Meredith's Ladies' Home Journal will make its first foray into movie production with "Soccer Mom: The Movie," a film it co-produced with Bogner Entertainment and the first in a series of "Mom" adventure movies. And because no soccer mom is complete without her trusty minivan, Dodge Caravan is also on board as the integrated automotive sponsor.
Some known talent
The movie is slated to premiere on DVD Sept. 30, likely to be accompanied by a limited theatrical run and cable premiere run through distributor Anchor Bay Entertainment, which owns the Starz series of channels. It even has sizeable Hollywood stars. Emily Osment, aka "Hannah Montana"'s BFF Lilly Truscott, headlines, and playing the titular mother is Missi Pyle, otherwise known as Mrs. Beauregard in Tim Burton's "Charlie and the Chocolate Factory" and Fran, the unibrow-ed athlete in "Dodgeball."
So why did the 125-year-old LHJ, one of the oldest magazines both in longevity and readership, decide to get into the movie biz now? Simple, really: Branded entertainment is a perfect way for magazines to create ancillary revenues. Julie Pinkwater, VP-publisher of Ladies' Home Journal, said her first gig as a movie producer was quite the learning experience.
"I did not realize every time you see a product in a movie, there's permissions for that, whether it's a soda can or a lipstick in someone's bag," she said. She cited Reese's Pieces legendary paid integration in Steven Spielberg's "E.T." as the perfect example of the product-placement model. "We wanted our own Reeses Piece's, 'E.T.' kinda thing. The screenwriter got the fact it could've looked like an infomercial or something crummy, so when we wrote products into the script it was extremely natural."
A natural fit
Take the Dodge Caravan, a natural fit for a movie about soccer moms. "You can't get more connected than that," Ms. Pinkwater said. "It was easy to write it in and use the vehicle consistently at every moment in the film, without it being forced."
"Soccer Mom" marks Dodge's second foray into branded entertainment this year, following the branded micro-series "Lucky Chance" currently airing on TNT. Mike Accavitti, director of Dodge brand marketing, said the Chrysler brand has to be careful and audience-oriented when selecting its branded-entertainment projects, as integration deals tend to run anywhere from the high-five figures to the low-eight figures.

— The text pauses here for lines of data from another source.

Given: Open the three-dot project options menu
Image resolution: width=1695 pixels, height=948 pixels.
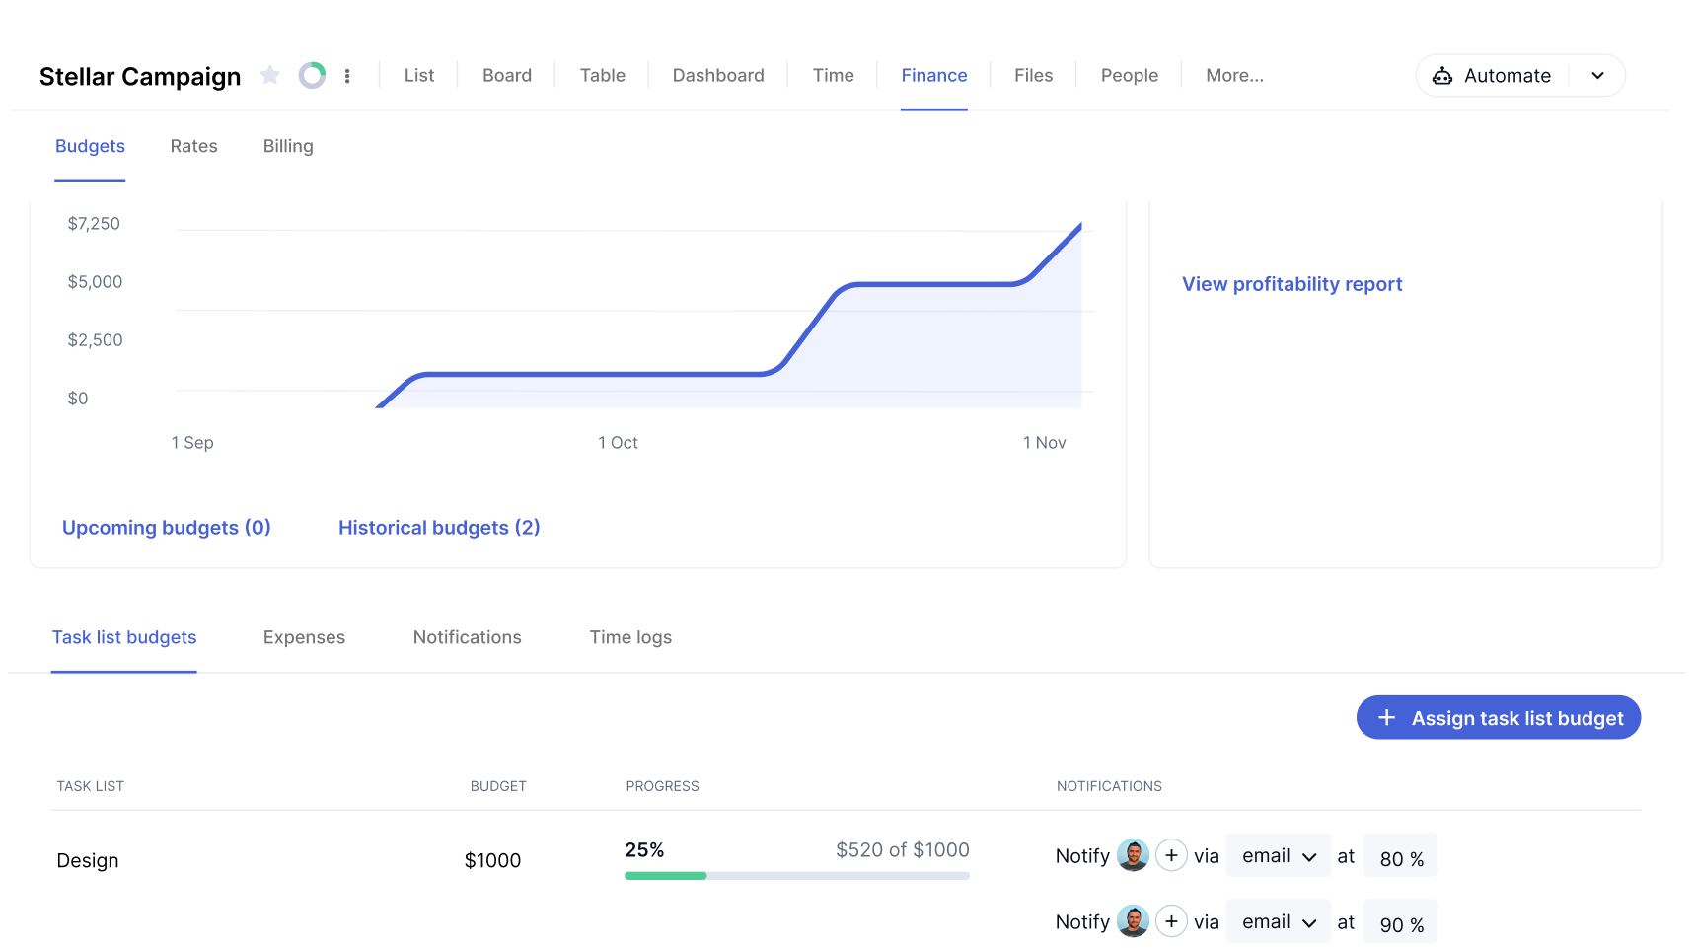Looking at the screenshot, I should click(347, 76).
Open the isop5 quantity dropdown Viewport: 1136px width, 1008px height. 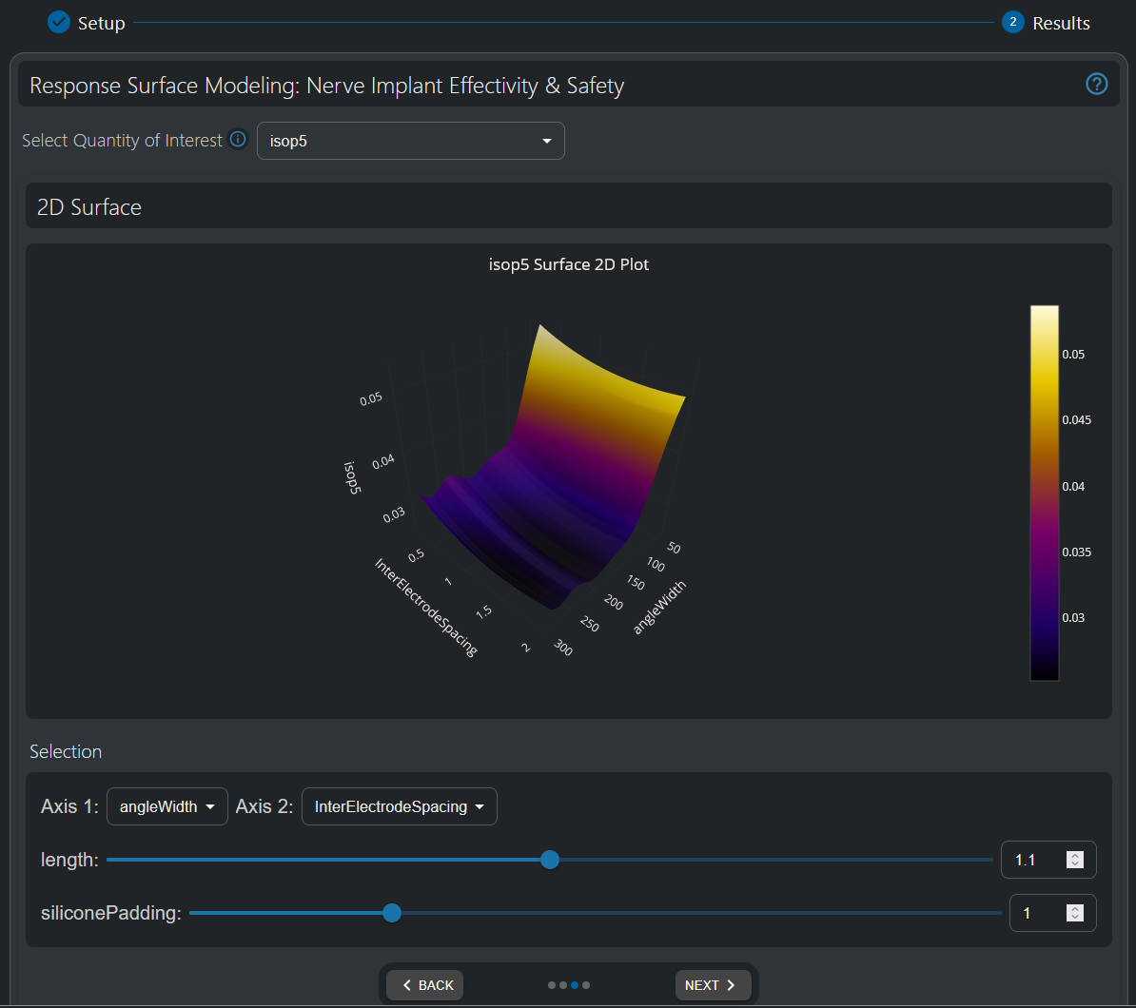410,141
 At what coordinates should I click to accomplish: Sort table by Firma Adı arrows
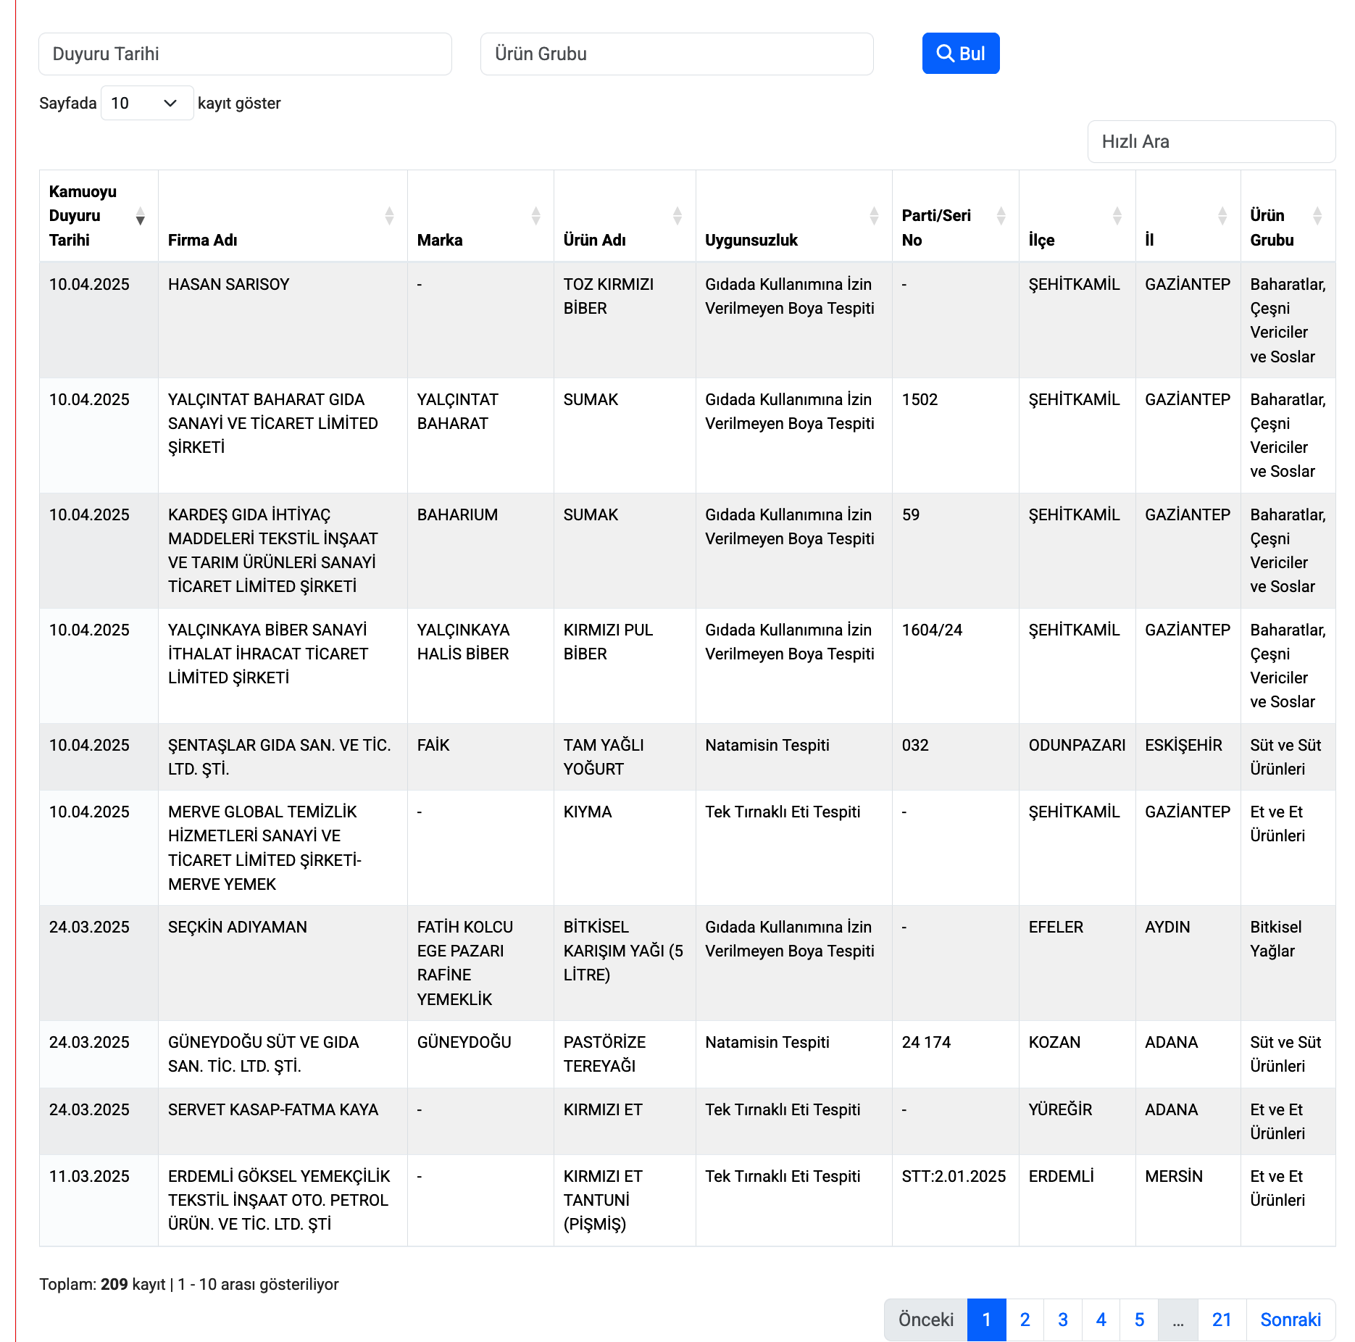389,216
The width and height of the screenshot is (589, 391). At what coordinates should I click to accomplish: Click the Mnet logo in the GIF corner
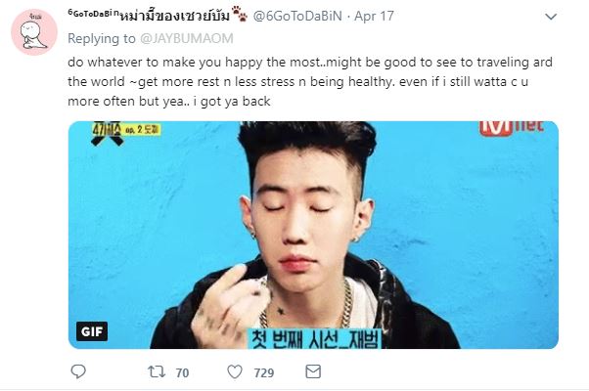tap(512, 128)
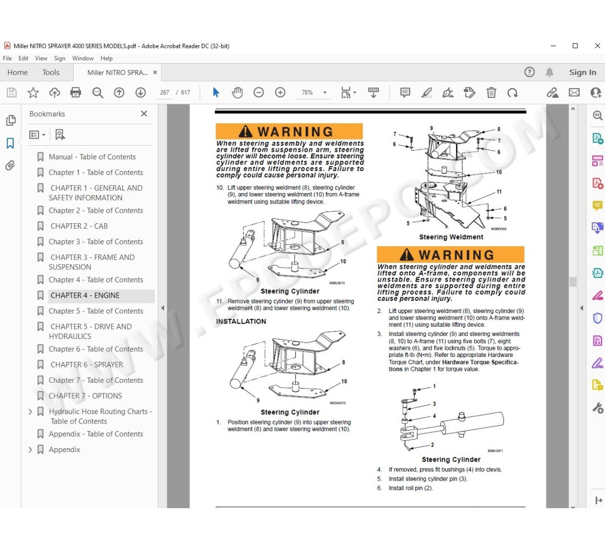Click the trash icon to delete pages

[x=491, y=92]
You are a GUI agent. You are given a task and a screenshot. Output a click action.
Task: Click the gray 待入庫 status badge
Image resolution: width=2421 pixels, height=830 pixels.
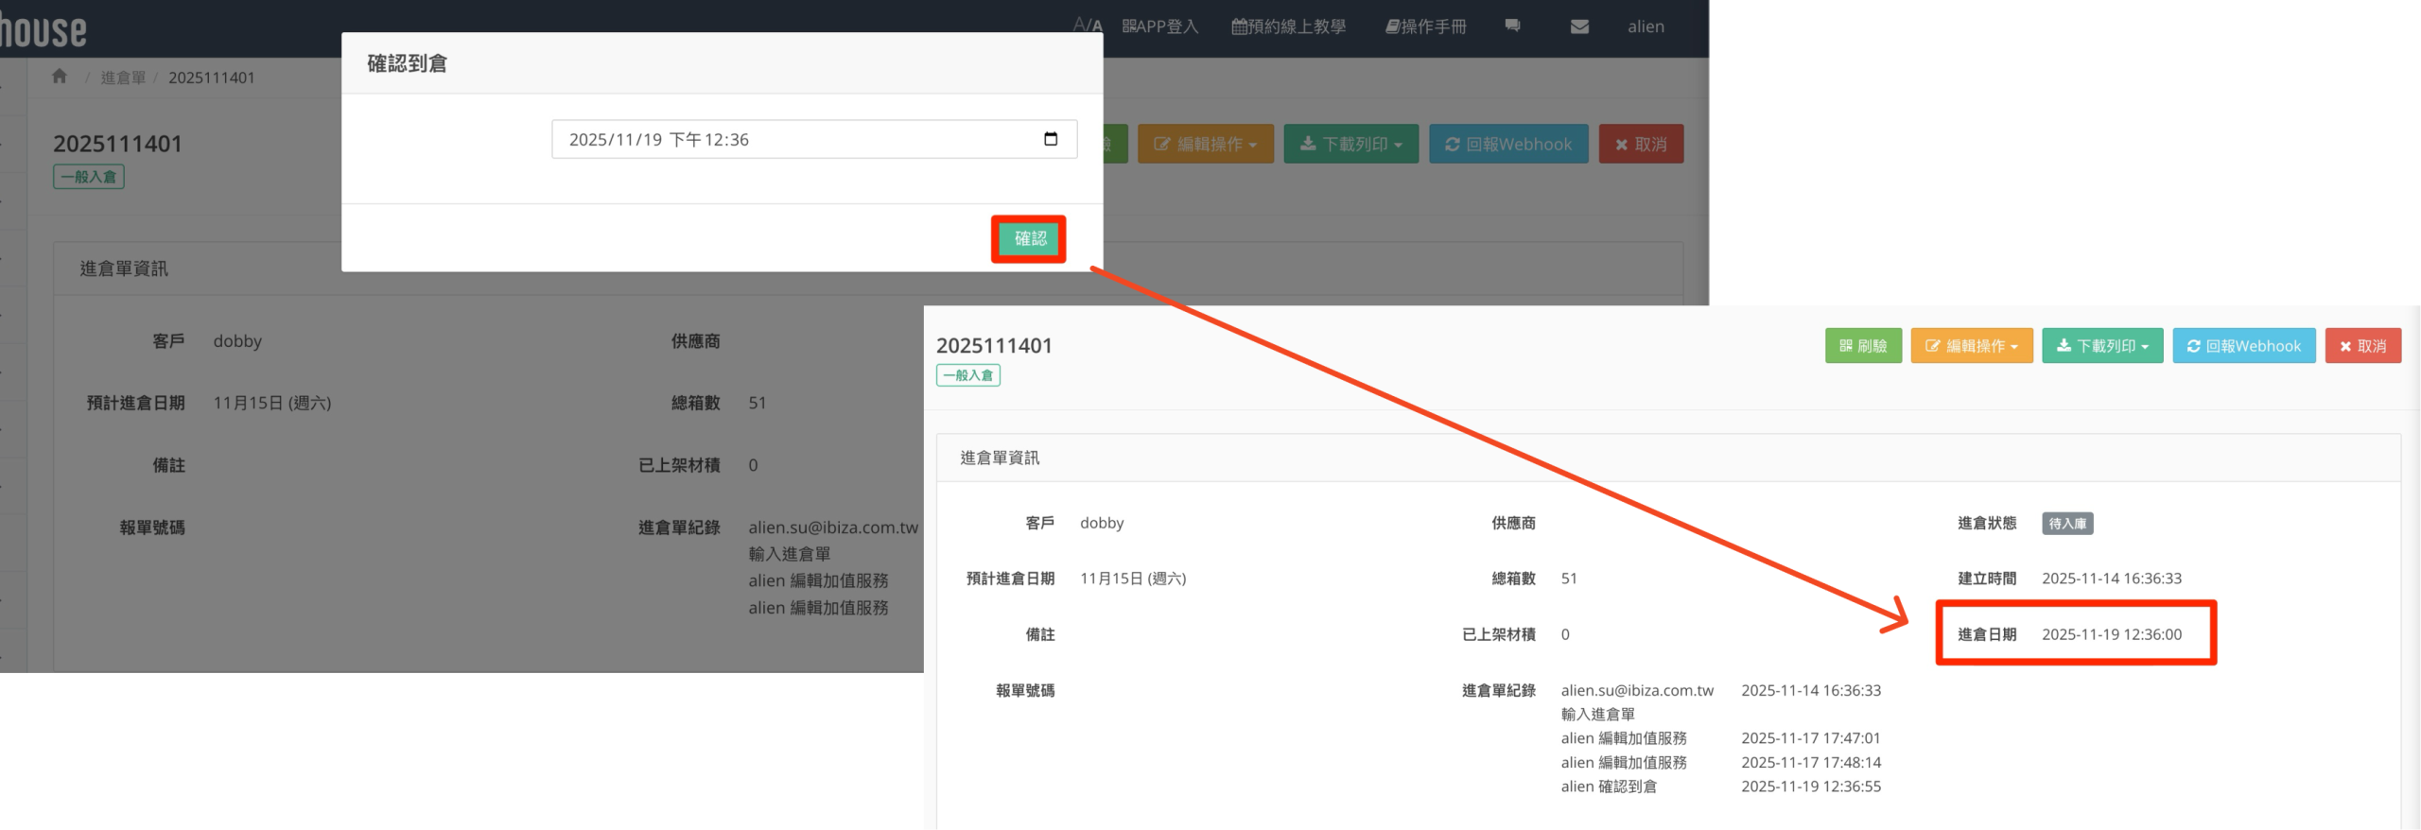click(x=2067, y=524)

"Sometimes when you get placement in movies, it's like placement in a commercial. Some of the people are actually in the market, but most aren't. Just like some people buy an action movie for the action, but they don't necessarily buy it for the car action," he said. "Soccer Movie" appealed to the marketer because of the potential to reach a greater portion of people actually in the market for a minivan. "We feel we're speaking to a lot more focused audience than we would in a different kind of genre."
The projected audience for "Soccer Mom" will be measured across a variety of platforms, including LHJ's monthly readership of 13 million and especially home video, where DVDs will be available in every major retailer. Ms. Pinkwater described the movie's sweet spot as "baby boomers with kids of all ages. Women today at 40 can be sending her first child off to college. It's going to appeal to a family with kids aged 6 to 13, at whatever age that woman can be. She could be 35 or she could be 50."
Next project planned
Bogner Entertainment hopes to sell upward of 500,000 copies of "Soccer Mom," and already has another film with LHJ in development, called "Meet the Murphys." Patricia Gillum, exec producer-Bogner Entertainment, described the project as, "mom-driven, high comedy, high celebrity and based on Murphy's law, or Murphy's curse in this case. Anything that can go wrong, does go wrong."
But Fritz Weiss, Bogner's director of marketing and promotions, is confident "Soccer Mom" will avoid such a fate. "You don't need to have a $150 million marketing budget to have a successful film. The family-film genre is one of the most successful genres in Hollywood. And what's the best way to reach that family audience? We quickly keyed in that moms are the common denominator."